Partiamo dal limite delle acque territoriali. L'unico escamotage per riprendere, seppur tacitamente, quei respingimenti rivelatisi gli unici in grado di bloccare partenze ed evitare tragedie (nel 2010 si registrò il minor numero di disastri con soli dieci morti) è operare entro quel limite delle dodici miglia che permette, in base al diritto internazionale, di riportare a riva barconi e migranti. In questo scenario una prima opzione, assolutamente ardita, prevede che il premier di Tripoli autorizzi le navi militari della missione europea Sophia a bloccare i barconi all'interno delle acque territoriali libiche. L'opzione - prima ancora di suscitare la reazione di Khalifa Haftar, il generale pronto a ergersi a paladino dell'inviolabilità della Libia con l'implicito sostegno di Russia ed Egitto - innescherebbe la rivolta delle bande di trafficanti e miliziani. Bande pronte a estromettere Serraj pur di salvare il bottino da trecento milioni di euro, garantito ogni anno dal contrabbando di umani. L'opzione alternativa prevede che il blocco dei barconi venga affidato a una guardia costiera libica addestrata ed equipaggiata a spese dell'Italia e dell'Ue. In questo modo Serraj avrebbe qualche speranza di sopravvivere. Italia e Ue rischierebbero, invece l'ennesima beffa libica. Motovedette ed equipaggi pagati con i nostri soldi potrebbero infatti finire non al servizio di Serraj, ma degli stessi banditi che avrebbero dovuto bloccare.

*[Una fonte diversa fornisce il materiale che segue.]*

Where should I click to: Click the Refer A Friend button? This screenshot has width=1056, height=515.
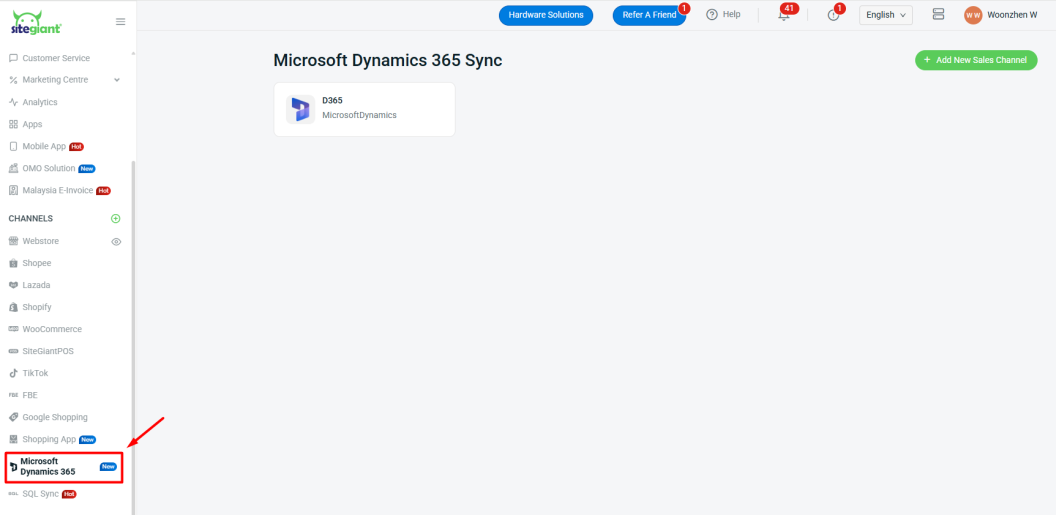[649, 15]
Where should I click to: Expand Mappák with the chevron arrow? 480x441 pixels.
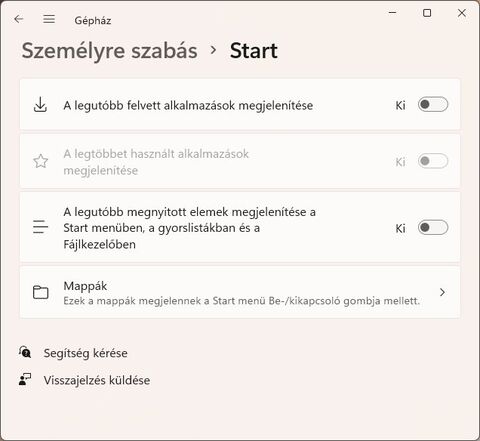coord(442,292)
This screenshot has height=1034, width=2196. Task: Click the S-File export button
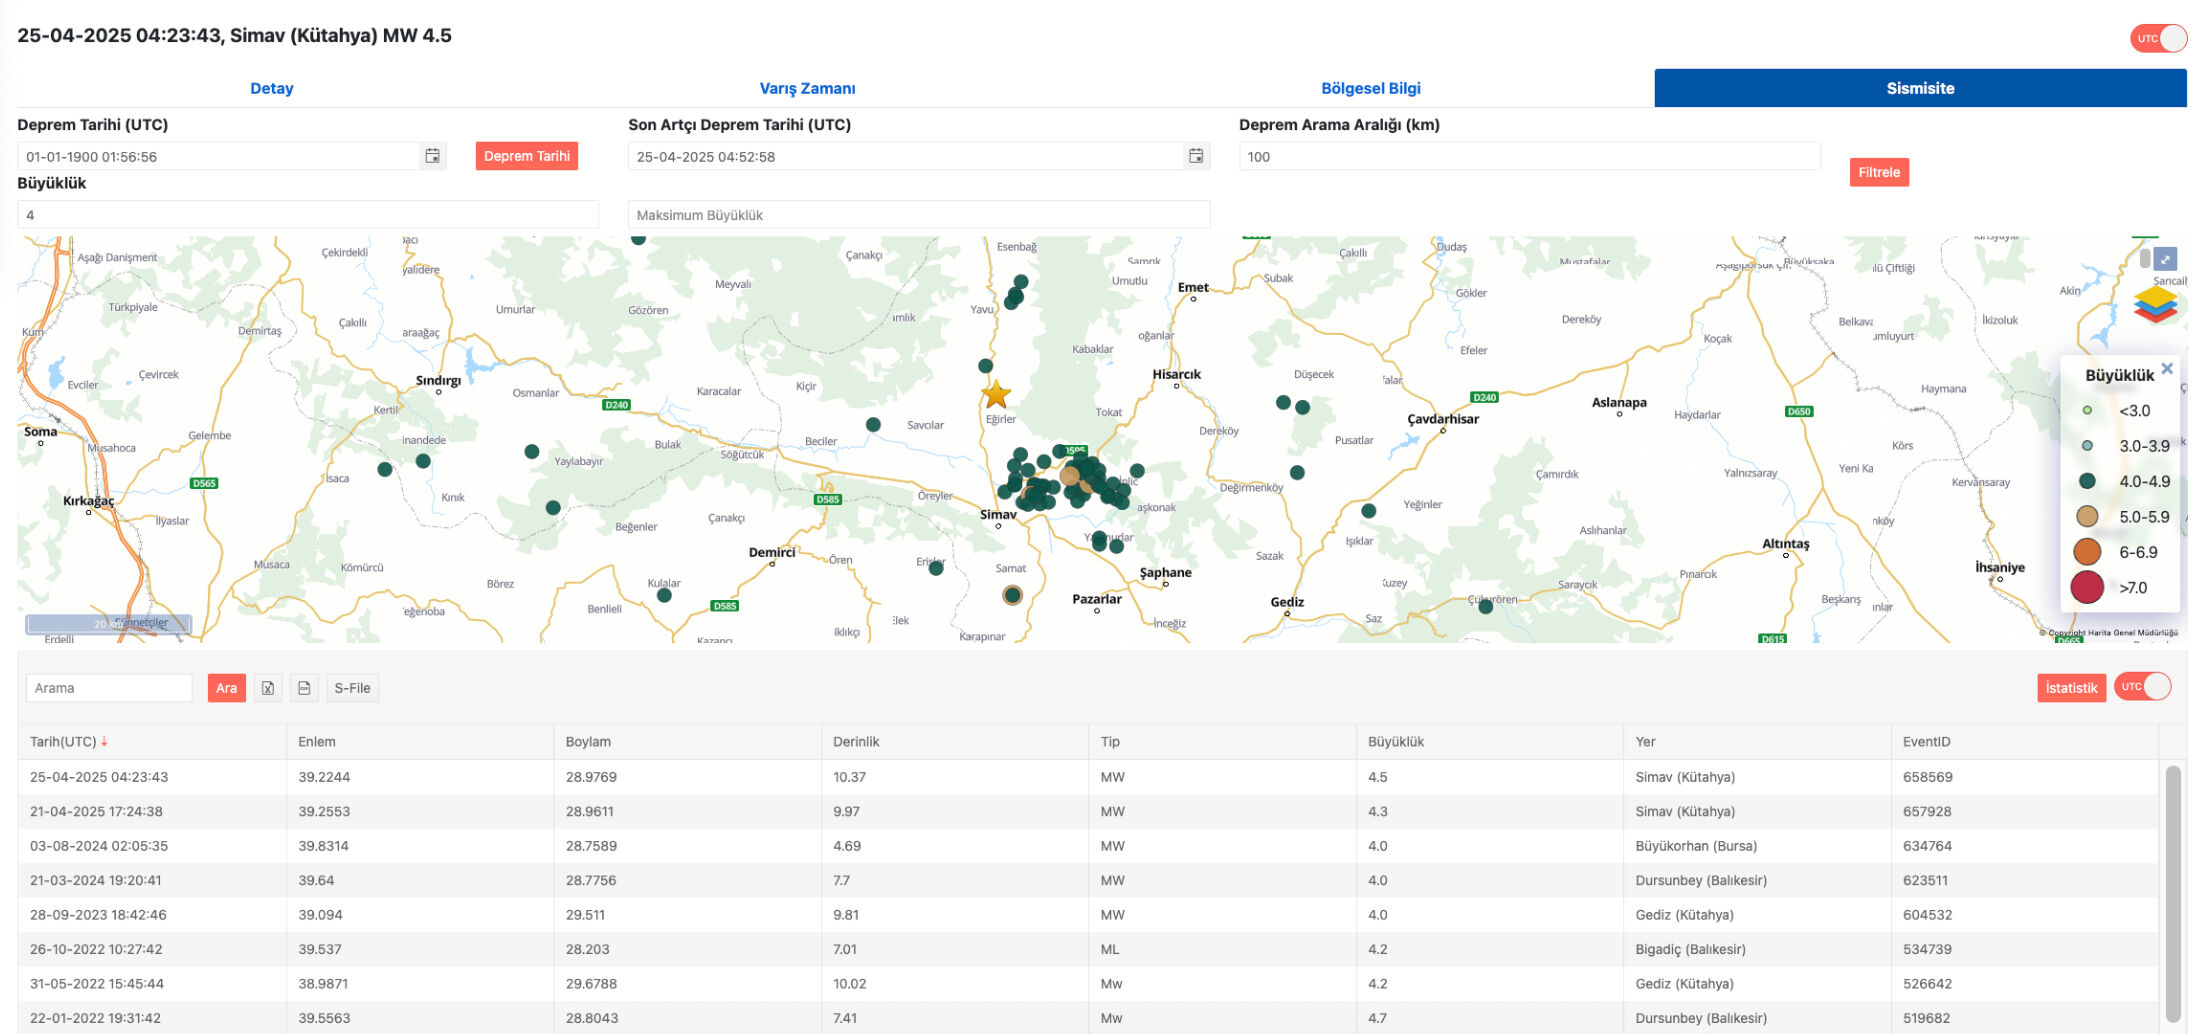pos(352,688)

In entrambe le opzioni la sorte peggiore spetterebbe ai migranti riportati sulle coste libiche. Stando a quanto auspicato da Gentiloni e dai leader europei i disgraziati verrebbero internati in campi gestiti da solerti funzionari dell'Onu in attesa di un ipotetico rimpatrio. Molto più probabilmente, però, ricadrebbero nelle mani dei loro sfruttatori decisi a usarli non più come merce pagante, ma come ostaggi, da usare per ricattarci e costringerci a mettere fine al blocco dei barconi. Il risultato migliore sarebbe una pessima figura. Il peggiore sarebbe il coinvolgimento in una spirale fuori controllo che ci costringerebbe a inviare una missione militare in terra libica per garantire la sicurezza dei migranti respinti.

Uno sviluppo potenzialmente nefasto visto che a quel punto non dovremmo vedercela solo con trafficanti e miliziani, ma anche con un generale Khalifa Haftar pronto ad accusarci di avere invaso il suolo libico. O meglio a farci capire che l'uomo con cui stringere accordi non è più Serraj, ma soltanto lui.